My Trial Run of the 7-Minute Workout

I don’t post a whole bunch of personal stuff at my blog, but I thought that this article was worth sharing. It’s a high-intensity circuit-training workout designed to be as condensed as possible. There are a lot of gimmicky workouts, but when I noticed that the article on this one was from the New York Times, I thought it was worth taking a look. Here’s the entire workout in one picture:

2013-05-31 Scientific 7-Minute Workout

The NYT article in turn linked to the original article in Health and Fitness, which is the journal of the American College of Sports Medicine. Here’s what I like about the workout:

  1. It doesn’t require any weights or tools. All you need is yourself, a chair, and a wall. (Technically I suppose you also need a floor.)
  2. It’s short. The NYT article claims that it’s 7-minutes long, but it’s not actually quite that short. You can get through the 12 exercises in about 7 minutes (30 seconds each with very little rest between), but the article says you can then repeat the circuit 2-3 times. So we’re looking at 15 – 30 minutes, realistically. That’s still good, however.
  3. It doesn’t promise too much. The article specifically says that for peak performance you’ll have to do something much  more time-consuming. This is a workout designed for folks who aren’t pro athletes (I’m not even close, and never have been) and want a solid workout. No miracles promised.
  4. It’s based on scientific research, both in terms of the general concept (combining muscle and aerobic exercise in short, focused workouts) and also this particular plan (you alternate major muscle groups as you go through the 12 exercises).

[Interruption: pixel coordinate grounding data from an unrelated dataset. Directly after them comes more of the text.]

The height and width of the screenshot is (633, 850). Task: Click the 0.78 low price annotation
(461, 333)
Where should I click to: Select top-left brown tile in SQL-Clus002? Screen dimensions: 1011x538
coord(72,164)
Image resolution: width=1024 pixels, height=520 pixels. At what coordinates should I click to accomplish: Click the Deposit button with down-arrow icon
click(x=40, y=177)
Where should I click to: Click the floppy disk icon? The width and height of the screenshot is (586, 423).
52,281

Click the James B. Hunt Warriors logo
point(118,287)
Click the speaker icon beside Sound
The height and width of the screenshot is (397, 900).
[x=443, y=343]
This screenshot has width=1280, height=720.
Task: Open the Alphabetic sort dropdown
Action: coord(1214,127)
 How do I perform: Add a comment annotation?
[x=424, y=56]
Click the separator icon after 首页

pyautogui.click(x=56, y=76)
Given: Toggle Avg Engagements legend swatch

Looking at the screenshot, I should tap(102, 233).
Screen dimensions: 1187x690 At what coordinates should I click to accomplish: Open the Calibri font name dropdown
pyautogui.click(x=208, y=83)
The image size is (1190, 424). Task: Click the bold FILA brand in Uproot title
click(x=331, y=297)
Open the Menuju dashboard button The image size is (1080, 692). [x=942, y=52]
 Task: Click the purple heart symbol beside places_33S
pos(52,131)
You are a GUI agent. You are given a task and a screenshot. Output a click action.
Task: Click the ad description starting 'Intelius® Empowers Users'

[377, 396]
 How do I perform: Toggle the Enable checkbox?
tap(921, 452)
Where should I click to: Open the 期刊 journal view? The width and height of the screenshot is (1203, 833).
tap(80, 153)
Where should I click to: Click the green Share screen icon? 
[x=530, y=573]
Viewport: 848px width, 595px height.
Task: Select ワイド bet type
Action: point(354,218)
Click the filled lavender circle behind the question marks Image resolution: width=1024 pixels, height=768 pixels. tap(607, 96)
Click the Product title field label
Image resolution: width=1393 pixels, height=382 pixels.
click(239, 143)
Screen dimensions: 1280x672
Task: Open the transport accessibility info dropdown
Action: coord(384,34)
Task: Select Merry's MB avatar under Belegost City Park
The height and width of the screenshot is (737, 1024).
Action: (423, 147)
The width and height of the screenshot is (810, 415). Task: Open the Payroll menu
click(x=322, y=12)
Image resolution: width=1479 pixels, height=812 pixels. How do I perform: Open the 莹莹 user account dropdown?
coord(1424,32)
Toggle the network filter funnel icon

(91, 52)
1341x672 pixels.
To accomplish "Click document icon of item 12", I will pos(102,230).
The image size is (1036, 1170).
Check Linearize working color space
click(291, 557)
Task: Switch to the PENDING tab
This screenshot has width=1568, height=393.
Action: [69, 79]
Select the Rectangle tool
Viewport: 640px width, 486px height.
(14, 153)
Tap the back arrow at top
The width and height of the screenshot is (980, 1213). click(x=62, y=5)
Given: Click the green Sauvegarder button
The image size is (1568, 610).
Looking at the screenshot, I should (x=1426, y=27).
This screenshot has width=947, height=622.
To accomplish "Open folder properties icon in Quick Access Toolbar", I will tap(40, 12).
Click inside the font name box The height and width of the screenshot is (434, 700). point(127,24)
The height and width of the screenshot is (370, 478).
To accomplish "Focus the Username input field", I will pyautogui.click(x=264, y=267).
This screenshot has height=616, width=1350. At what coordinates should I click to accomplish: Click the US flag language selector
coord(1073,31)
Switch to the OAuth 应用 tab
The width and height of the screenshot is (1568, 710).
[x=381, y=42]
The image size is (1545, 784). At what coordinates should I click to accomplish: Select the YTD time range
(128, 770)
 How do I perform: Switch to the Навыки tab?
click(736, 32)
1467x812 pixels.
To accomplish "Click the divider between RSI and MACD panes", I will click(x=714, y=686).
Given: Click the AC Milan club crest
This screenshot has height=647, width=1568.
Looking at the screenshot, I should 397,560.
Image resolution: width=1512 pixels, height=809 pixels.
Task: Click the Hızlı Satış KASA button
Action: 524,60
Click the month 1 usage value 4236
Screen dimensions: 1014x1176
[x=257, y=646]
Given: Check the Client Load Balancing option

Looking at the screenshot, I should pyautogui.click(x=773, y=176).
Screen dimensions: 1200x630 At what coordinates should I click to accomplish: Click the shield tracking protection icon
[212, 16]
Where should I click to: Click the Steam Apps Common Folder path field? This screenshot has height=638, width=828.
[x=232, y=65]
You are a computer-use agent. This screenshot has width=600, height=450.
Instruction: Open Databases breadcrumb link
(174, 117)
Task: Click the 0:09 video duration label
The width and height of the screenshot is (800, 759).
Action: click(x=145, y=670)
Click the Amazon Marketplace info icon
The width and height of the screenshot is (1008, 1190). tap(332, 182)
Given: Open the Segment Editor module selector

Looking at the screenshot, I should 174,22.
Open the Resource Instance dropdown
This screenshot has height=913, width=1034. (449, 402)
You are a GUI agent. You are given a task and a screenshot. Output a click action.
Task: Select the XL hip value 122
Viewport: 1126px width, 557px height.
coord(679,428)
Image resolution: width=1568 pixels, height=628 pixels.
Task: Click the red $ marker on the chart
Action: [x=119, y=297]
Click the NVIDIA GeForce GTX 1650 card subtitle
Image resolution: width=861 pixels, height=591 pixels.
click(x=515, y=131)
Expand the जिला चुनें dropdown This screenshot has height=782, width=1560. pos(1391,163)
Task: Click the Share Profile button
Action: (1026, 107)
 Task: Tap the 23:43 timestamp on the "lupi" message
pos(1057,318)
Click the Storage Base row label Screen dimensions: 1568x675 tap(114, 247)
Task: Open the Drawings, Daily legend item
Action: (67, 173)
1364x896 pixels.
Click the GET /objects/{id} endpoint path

I just tried it out for the first test run, and I was really surprised at how high my heart rate got. Guess that means it’s working. Some of the exercises are also a lot tougher than they appear, but then again I’m a n00b. The planks and tricep dips got me good this time around. For my trial run I only went through once (I’ve also already done a 3.8 mile run today, which is a lot for me at this point), but I’m looking forward to including this routine more because it seems like something I can realistically stick with over a long period of time, and (in my 30s) I really need that. Starting to workout when you’re out-of-shape really sucks, and I’d really love to never be completely out of shape again.